> THE TASK:
After locating the line that contains "You are a computer-use", output that line and each one following it, exactly, to the end of the entries. No pictures.
----------
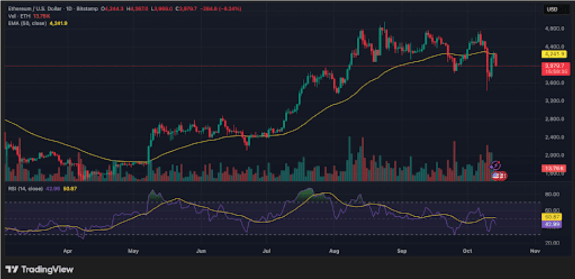
Task: Click the TradingView logo
Action: [39, 269]
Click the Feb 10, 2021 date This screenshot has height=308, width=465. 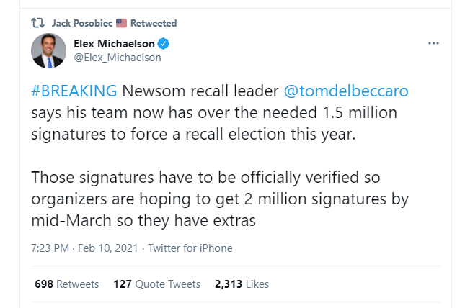coord(108,248)
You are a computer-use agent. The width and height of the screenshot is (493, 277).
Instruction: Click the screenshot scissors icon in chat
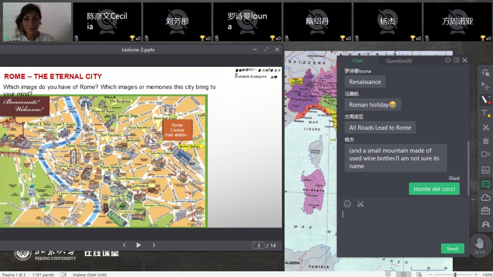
----------
> YOUR RESPONSE:
You are a computer-use agent. The width and height of the screenshot is (493, 277).
Instruction: Click the screenshot scissors icon in chat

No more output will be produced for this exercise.